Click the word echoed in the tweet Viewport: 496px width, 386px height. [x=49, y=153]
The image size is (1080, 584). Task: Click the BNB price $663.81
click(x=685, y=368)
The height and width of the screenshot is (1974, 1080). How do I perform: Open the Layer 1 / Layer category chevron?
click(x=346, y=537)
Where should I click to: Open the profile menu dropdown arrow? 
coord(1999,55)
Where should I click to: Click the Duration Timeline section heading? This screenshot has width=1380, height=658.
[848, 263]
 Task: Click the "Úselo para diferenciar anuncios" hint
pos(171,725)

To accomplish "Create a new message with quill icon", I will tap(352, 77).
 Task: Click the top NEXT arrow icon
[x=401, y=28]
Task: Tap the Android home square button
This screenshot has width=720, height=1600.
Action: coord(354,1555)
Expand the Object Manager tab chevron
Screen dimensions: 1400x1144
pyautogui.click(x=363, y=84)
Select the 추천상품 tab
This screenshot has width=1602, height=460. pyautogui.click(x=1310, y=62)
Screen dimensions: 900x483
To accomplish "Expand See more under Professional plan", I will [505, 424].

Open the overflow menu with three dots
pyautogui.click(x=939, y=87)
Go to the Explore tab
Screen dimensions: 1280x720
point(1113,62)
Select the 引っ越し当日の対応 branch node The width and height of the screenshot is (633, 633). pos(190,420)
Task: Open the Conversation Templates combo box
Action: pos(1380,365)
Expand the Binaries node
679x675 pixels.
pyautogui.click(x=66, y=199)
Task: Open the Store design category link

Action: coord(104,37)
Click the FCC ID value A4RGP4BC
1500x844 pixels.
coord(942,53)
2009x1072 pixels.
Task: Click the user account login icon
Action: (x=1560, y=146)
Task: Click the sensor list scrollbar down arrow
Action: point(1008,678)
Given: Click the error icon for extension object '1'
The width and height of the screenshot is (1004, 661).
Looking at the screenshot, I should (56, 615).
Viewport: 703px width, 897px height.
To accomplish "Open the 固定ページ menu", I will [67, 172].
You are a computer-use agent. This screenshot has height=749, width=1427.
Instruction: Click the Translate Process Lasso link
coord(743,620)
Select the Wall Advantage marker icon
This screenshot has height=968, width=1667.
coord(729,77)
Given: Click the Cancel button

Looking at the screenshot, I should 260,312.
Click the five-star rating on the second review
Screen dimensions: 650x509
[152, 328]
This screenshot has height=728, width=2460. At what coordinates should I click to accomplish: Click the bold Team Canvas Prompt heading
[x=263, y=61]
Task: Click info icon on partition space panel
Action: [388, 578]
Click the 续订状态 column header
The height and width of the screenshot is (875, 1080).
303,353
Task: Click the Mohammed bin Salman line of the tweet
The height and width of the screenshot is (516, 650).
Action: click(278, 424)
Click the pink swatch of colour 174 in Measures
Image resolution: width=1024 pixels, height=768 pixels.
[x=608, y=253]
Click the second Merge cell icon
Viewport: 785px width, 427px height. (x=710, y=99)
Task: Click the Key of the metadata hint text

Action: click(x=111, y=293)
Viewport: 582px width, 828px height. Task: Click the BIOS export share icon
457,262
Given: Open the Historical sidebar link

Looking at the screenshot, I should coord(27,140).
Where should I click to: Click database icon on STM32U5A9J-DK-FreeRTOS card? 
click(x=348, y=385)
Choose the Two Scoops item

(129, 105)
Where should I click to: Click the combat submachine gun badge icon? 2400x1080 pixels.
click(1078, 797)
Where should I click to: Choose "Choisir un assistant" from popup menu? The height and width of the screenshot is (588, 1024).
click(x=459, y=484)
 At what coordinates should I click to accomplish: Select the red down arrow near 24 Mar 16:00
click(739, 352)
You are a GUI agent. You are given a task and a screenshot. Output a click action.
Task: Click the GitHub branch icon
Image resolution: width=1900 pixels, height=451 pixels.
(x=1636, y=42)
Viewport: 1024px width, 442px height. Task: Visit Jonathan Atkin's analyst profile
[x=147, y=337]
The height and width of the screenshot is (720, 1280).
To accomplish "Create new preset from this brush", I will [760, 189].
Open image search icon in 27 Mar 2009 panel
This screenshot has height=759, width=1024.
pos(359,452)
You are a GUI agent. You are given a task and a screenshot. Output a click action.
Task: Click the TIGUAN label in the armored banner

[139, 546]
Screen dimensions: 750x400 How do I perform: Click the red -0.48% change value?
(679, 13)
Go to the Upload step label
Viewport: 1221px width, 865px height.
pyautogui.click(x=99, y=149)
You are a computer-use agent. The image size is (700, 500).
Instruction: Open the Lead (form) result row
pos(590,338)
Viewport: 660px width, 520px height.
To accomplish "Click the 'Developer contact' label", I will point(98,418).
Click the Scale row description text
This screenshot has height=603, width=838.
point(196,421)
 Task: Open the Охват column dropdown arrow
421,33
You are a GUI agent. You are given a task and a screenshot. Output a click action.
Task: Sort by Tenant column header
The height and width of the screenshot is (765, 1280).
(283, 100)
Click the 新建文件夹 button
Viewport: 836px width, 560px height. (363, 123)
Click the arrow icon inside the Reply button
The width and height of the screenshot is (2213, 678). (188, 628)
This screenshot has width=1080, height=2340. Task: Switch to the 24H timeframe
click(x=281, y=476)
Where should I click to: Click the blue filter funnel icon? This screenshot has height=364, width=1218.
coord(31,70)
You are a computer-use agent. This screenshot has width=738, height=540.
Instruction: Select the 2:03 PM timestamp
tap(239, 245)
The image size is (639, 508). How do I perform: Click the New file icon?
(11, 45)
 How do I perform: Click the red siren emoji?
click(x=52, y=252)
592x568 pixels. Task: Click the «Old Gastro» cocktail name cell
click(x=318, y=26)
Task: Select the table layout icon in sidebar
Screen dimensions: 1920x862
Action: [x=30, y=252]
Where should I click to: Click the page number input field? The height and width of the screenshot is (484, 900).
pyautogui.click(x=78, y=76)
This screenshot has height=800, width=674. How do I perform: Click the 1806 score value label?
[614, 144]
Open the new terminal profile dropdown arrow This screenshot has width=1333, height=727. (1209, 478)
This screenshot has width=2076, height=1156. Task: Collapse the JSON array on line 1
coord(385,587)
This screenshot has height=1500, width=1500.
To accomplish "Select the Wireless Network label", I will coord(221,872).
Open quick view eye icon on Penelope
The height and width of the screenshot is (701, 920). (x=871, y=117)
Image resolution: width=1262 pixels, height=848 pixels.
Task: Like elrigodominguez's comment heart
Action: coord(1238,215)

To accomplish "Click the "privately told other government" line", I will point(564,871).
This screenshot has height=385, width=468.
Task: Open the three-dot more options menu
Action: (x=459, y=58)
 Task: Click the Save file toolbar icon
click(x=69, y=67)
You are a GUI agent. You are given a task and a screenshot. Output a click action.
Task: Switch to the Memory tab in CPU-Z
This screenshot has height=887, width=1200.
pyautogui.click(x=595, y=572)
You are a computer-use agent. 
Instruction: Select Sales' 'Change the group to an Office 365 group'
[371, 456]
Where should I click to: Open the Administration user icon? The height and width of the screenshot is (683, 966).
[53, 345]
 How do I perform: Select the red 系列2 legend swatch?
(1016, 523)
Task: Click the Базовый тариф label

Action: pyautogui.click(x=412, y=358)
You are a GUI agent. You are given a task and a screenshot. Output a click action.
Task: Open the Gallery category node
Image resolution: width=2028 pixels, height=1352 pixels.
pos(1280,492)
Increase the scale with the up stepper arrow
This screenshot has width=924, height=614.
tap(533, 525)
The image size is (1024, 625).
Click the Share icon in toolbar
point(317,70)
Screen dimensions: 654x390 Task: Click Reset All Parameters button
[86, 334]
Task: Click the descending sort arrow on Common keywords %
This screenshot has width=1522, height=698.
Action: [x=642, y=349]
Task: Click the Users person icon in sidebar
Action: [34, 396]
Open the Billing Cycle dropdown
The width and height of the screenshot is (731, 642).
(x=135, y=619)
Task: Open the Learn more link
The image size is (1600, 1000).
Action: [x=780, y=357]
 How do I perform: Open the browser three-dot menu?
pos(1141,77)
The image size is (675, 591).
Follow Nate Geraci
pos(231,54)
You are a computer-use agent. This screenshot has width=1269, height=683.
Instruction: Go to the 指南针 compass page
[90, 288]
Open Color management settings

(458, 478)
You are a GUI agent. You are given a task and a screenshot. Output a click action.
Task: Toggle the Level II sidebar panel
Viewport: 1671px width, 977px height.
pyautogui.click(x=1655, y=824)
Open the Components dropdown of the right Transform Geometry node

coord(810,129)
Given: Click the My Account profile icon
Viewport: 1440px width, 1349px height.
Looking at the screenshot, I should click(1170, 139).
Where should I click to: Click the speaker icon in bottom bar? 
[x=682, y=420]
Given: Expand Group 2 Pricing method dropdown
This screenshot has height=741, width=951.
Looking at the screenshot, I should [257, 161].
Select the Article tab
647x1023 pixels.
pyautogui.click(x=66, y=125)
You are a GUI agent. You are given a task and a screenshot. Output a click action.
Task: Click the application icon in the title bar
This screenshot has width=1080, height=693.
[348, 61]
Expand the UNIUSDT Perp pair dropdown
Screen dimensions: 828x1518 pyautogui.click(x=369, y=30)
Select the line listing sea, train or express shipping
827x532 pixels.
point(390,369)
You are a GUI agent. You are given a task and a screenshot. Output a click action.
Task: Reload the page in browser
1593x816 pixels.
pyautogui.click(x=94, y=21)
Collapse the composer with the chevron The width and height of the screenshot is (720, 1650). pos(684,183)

» **AIM OF THE EXERCISE**
Identify the lines above with the word "header". Copy them.

» **OUTPUT**
Click the 续订状态 column header
Task: Sort by Tenant column header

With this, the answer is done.